Oklahoma State  basketball coach Travis Ford  joined Middays with MFB Monday afternoon to discuss his former player, Marcus Smart, who was taken by the Celtics  with the sixth overall pick in Thursday’s NBA draft. To listen to the interview, go to the MFB audio on demand page .
While Smart has been praised for his defense, passing, leadership and ability to drive to the basket, the Texas native was punished this past season for shoving a fan during the closing seconds of Oklahoma State’s 65-61 loss against Texas Tech on Feb. 8 . Ford said the incident is a non-issue going forward.
“That seems like it has passed. … For a solid week or two, that’s all that was being talked about,” Ford said. “I hated it for the kid. There’s no question that he made a mistake and he’s the first one that would admit it. … It was just a moment in time – a two- to three-second moment in time — that does not define Marcus whatsoever.”
Ford added that Smart, who averaged 18.0 points, 5.9 rebounds and 4.8 assists in 32.7 minutes a game as a sophomore in 2013-14, will bring a lot of attributes to the parquet floor.
“I think they just loved his competitiveness. Marcus is a winner,” Ford said. “There’s not many players period that I’ve ever been associated with that are as competitive as he is on a daily basis. He has a motor that just doesn’t quit. … He’s all about giving it everything he’s got and trying to win whatever it is. … Marcus is just a warrior, and I think that’s what impressed [Boston] the most.”
Smart put the college basketball  world on notice during his freshman season with the Cowboys, averaging 15.4 points, 5.8 rebounds and 4.2 assists en route to being named a first-team All-American by Sporting News and a unanimous selection as Big 12 Player of the Year.
Despite his success and the certainty of being one of the top picks in a weak 2013 draft, Smart chose to spend another season at Oklahoma State  — a decision Ford said was made for a multitude of reasons.
“Obviously, he had the option to come out last season,” Ford said. “He would have been probably a top-three pick and everybody was telling him how crazy he was for not coming out because this year’s draft was going to be so much tougher and he just kind of laughed it off. … He embraces competition. … There were a lot of reasons he stayed. Yes, one reason was that he wanted to work on his shooting, work on ball handling.
“He really wanted to play the point guard position and it became very natural for him. We made him a point guard. He never really played point guard until he got Oklahoma State  and I kind of brought him in and said, ‘Hey, you are going to be the point guard,’ and he obviously had an incredible two seasons. More than anything, the reason he stayed is he just wanted another year of college — just the whole experience of being in college.”

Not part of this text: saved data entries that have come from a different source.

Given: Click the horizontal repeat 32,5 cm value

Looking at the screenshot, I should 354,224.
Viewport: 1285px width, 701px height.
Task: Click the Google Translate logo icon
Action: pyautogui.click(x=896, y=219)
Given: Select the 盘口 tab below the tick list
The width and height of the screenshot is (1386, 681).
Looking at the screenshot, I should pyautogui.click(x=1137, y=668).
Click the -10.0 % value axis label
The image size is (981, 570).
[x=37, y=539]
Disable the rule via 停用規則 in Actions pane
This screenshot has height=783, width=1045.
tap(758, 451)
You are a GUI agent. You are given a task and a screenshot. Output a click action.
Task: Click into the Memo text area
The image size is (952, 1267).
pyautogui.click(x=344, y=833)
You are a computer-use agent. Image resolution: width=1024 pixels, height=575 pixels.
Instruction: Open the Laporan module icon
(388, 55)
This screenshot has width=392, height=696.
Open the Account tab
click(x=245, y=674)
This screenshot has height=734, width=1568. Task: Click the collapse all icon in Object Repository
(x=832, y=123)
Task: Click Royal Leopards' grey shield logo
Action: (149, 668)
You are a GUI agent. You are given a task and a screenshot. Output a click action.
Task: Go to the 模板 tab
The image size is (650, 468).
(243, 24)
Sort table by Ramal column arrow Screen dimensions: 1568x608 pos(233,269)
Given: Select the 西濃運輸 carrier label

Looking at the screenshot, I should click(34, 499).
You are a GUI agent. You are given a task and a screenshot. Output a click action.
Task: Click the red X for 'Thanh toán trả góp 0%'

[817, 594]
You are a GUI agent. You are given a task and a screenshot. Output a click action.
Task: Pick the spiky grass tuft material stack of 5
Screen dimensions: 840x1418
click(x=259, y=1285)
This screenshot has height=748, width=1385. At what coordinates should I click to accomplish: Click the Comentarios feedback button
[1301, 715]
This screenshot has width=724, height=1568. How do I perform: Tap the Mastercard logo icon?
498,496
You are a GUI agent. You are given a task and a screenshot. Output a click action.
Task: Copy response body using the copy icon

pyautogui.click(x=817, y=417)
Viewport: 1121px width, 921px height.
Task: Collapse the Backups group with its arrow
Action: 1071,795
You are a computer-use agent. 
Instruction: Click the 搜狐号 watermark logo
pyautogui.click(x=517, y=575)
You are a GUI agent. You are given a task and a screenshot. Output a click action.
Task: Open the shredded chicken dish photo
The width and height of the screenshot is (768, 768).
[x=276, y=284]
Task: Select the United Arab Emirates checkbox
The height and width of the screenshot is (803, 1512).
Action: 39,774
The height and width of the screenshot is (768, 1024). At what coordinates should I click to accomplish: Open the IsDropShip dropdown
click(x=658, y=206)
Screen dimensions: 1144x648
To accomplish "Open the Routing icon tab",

While critics have pointed out that Smart has struggled with his outside shooting during his collegiate career (29.9 percent from 3-point range in 2013-14), Ford said that Smart should morph into a capable shooter with more experience in the NBA.
“Marcus has great form, and his percentages are going to go way up, I believe, in the NBA,” Ford said. “He took a lot of tough shots for us, there’s not doubt about that. A lot of tough shots. Obviously, that is going to affect your shooting percentage greatly. … I think he will be a very good shooter. … Is he going to be a guy that’s just going to take a ton of 3’s every single game and just be known for his shooting? I don’t know about that. But he will become a very good shooter, because he has great form and technique.”